WHO ARE THE ABUSERS?

This is the third in a series of articles discussing elder abuse.  This article will focus on identifying those who are most likely to be the abusers. 

We have a growing elderly population.  In the United States, the 2010 census recorded the greatest number and proportion of people age 65 and older in all of history.  Projections show that by the year 2050, people age 65 and older are expected to comprise 20% or more of the total US population.  The fastest growing segment of America’s population consists of those 85 or older. 

 The statistics show a population that will be increasing in age, frailty, and vulnerability to both financial, and physical or other abuse.  Most people seem to fear abuse from a stranger, or scams from an outsiders, and the like.  Although statistics are a little hard to come by, and often a little unreliable (because reporting is unreliable), it would appear that as many as 90% of the abusers are family members.  This would include most often, in order, the following:

  • Adult children
  • Spouses
  • Partners
  • Other family members

In fact, according to many reports, anywhere from approximately 2/3, to as much as 90% of the abusers are adult children or spouses.  Additionally, some statistics show that cases of financial abuse, outnumber physical abuse, by as much as 10 to 1. 

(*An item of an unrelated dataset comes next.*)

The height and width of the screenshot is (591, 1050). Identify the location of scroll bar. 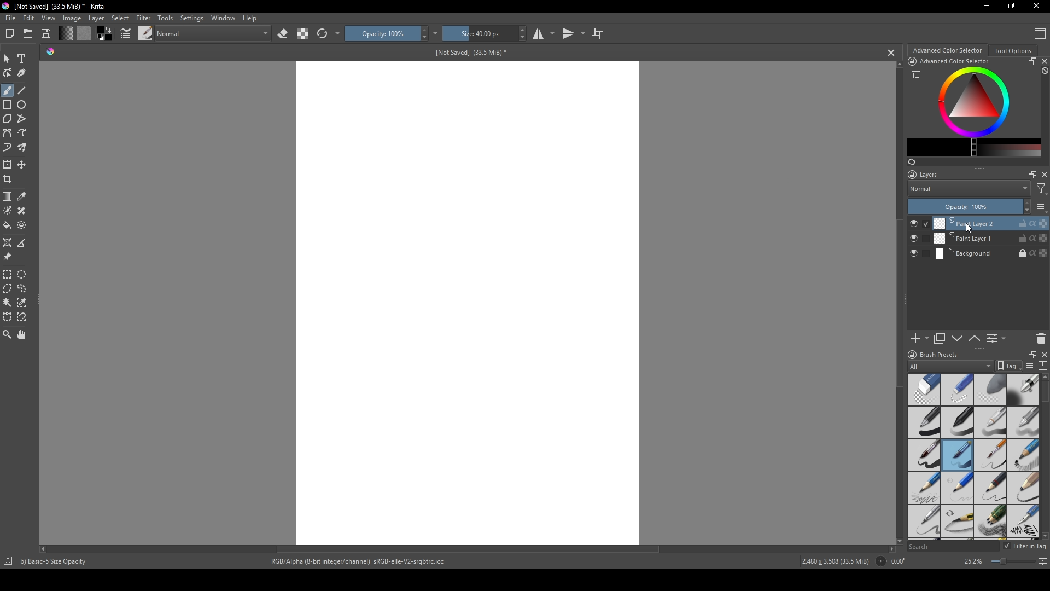
(1044, 392).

Other statistics show that family members who abuse drugs or alcohol, or who have mental or emotional illness abuse at higher rates than those who do not. 

In reviewing the research in this area, it’s clear that most of the research focuses on the victims; the motivation of the abusers and the relationship between abusers and victims has not received very much attention.  

In cases of financial abuse, most victims lack someone with whom they can discuss and monitor financial issues.  The may also have emerging, sometimes unrecognized impairments, and can be overly trusting of the caregiver or Power of Attorney, who is capable of theft, fraud or misuse of assets. 

There are steps you can take to protect people.  These can include having well-crafted financial documents, such as Powers of Attorney, rather than relying on the Statutory Powers of Attorney, or forms that may be available for free from the internet, booksellers or the like.  Likewise, the person’s choice of their agent can be critical.  Finally, accountability and monitoring have clearly been shown to reduce the opportunity for episodes for financial abuse.